= WHAT THE TASK REQUIRES =
A complete, exact copy of the data is the required answer.

= AVAILABLE RECORDS =
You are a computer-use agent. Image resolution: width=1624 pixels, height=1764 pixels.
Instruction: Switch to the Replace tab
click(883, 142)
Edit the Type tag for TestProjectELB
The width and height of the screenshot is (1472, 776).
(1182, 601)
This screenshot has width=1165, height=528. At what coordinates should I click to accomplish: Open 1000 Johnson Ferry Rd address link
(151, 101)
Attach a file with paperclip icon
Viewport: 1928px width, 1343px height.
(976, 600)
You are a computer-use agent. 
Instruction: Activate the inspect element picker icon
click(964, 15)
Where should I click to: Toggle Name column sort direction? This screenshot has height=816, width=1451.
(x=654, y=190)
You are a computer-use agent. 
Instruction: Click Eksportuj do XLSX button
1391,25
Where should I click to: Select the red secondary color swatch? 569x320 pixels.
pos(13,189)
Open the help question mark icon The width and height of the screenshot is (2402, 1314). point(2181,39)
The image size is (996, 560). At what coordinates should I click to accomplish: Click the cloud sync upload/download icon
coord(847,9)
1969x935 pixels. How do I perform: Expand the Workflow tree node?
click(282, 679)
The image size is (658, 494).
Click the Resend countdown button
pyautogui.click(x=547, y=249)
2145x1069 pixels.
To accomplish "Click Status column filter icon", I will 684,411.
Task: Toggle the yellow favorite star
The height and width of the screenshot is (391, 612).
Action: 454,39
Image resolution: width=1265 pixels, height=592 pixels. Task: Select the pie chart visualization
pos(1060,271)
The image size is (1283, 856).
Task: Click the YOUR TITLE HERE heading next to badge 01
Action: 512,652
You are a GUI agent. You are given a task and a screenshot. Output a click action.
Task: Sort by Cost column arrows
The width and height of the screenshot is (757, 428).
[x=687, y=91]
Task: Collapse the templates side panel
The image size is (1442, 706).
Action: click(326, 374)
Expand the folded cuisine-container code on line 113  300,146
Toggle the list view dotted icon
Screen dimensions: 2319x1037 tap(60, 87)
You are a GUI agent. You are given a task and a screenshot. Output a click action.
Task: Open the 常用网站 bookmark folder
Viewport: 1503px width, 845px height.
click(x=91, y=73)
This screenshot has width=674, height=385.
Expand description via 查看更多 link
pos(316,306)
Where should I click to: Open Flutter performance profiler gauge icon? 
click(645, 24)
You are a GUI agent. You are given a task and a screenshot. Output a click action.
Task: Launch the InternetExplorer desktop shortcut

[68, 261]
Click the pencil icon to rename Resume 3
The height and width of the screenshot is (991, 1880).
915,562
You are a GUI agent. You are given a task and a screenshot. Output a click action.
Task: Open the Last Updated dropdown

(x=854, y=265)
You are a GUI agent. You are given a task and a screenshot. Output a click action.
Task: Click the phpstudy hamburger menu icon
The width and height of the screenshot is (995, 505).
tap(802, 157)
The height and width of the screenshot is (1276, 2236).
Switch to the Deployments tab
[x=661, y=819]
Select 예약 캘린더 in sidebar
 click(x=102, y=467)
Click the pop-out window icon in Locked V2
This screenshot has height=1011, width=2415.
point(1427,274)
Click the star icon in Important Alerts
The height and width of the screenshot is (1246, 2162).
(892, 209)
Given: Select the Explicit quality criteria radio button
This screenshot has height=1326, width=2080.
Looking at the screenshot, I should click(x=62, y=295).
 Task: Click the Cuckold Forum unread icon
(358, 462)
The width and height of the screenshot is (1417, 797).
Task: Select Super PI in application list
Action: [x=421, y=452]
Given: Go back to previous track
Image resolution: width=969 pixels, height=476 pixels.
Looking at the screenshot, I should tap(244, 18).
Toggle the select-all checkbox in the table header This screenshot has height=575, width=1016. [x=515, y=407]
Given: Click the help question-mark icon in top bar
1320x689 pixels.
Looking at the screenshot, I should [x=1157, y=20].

= OUTPUT OF THE EXERCISE =
You are a computer-use agent. Image resolution: width=1624 pixels, height=1764 pixels.
Instruction: Switch to the Replace tab
click(883, 142)
Edit the Type tag for TestProjectELB
The width and height of the screenshot is (1472, 776).
(1182, 601)
This screenshot has width=1165, height=528. At what coordinates should I click to accomplish: Open 1000 Johnson Ferry Rd address link
(151, 101)
Attach a file with paperclip icon
Viewport: 1928px width, 1343px height.
(976, 600)
You are a computer-use agent. 
Instruction: Activate the inspect element picker icon
click(964, 15)
Where should I click to: Toggle Name column sort direction? This screenshot has height=816, width=1451.
(x=654, y=190)
You are a computer-use agent. 
Instruction: Click Eksportuj do XLSX button
1391,25
Where should I click to: Select the red secondary color swatch? 569x320 pixels.
pos(13,189)
Open the help question mark icon The width and height of the screenshot is (2402, 1314). point(2181,39)
The image size is (996, 560). At what coordinates should I click to accomplish: Click the cloud sync upload/download icon
coord(847,9)
1969x935 pixels. How do I perform: Expand the Workflow tree node?
click(282, 679)
The image size is (658, 494).
Click the Resend countdown button
pyautogui.click(x=547, y=249)
2145x1069 pixels.
To accomplish "Click Status column filter icon", I will 684,411.
Task: Toggle the yellow favorite star
The height and width of the screenshot is (391, 612).
Action: 454,39
Image resolution: width=1265 pixels, height=592 pixels. Task: Select the pie chart visualization
pos(1060,271)
The image size is (1283, 856).
Task: Click the YOUR TITLE HERE heading next to badge 01
Action: 512,652
You are a GUI agent. You are given a task and a screenshot. Output a click action.
Task: Sort by Cost column arrows
The width and height of the screenshot is (757, 428).
[x=687, y=91]
Task: Collapse the templates side panel
The image size is (1442, 706).
Action: click(326, 374)
Expand the folded cuisine-container code on line 113  300,146
Toggle the list view dotted icon
Screen dimensions: 2319x1037 tap(60, 87)
You are a GUI agent. You are given a task and a screenshot. Output a click action.
Task: Open the 常用网站 bookmark folder
Viewport: 1503px width, 845px height.
click(x=91, y=73)
This screenshot has width=674, height=385.
Expand description via 查看更多 link
pos(316,306)
Where should I click to: Open Flutter performance profiler gauge icon? 
click(645, 24)
You are a GUI agent. You are given a task and a screenshot. Output a click action.
Task: Launch the InternetExplorer desktop shortcut

[68, 261]
Click the pencil icon to rename Resume 3
The height and width of the screenshot is (991, 1880).
915,562
You are a GUI agent. You are given a task and a screenshot. Output a click action.
Task: Open the Last Updated dropdown

(x=854, y=265)
You are a GUI agent. You are given a task and a screenshot. Output a click action.
Task: Click the phpstudy hamburger menu icon
The width and height of the screenshot is (995, 505).
tap(802, 157)
The height and width of the screenshot is (1276, 2236).
Switch to the Deployments tab
[x=661, y=819]
Select 예약 캘린더 in sidebar
 click(x=102, y=467)
Click the pop-out window icon in Locked V2
This screenshot has height=1011, width=2415.
point(1427,274)
Click the star icon in Important Alerts
The height and width of the screenshot is (1246, 2162).
(892, 209)
Given: Select the Explicit quality criteria radio button
This screenshot has height=1326, width=2080.
Looking at the screenshot, I should click(x=62, y=295).
 Task: Click the Cuckold Forum unread icon
(358, 462)
The width and height of the screenshot is (1417, 797).
Task: Select Super PI in application list
Action: [x=421, y=452]
Given: Go back to previous track
Image resolution: width=969 pixels, height=476 pixels.
Looking at the screenshot, I should tap(244, 18).
Toggle the select-all checkbox in the table header This screenshot has height=575, width=1016. [x=515, y=407]
Given: Click the help question-mark icon in top bar
1320x689 pixels.
Looking at the screenshot, I should [x=1157, y=20].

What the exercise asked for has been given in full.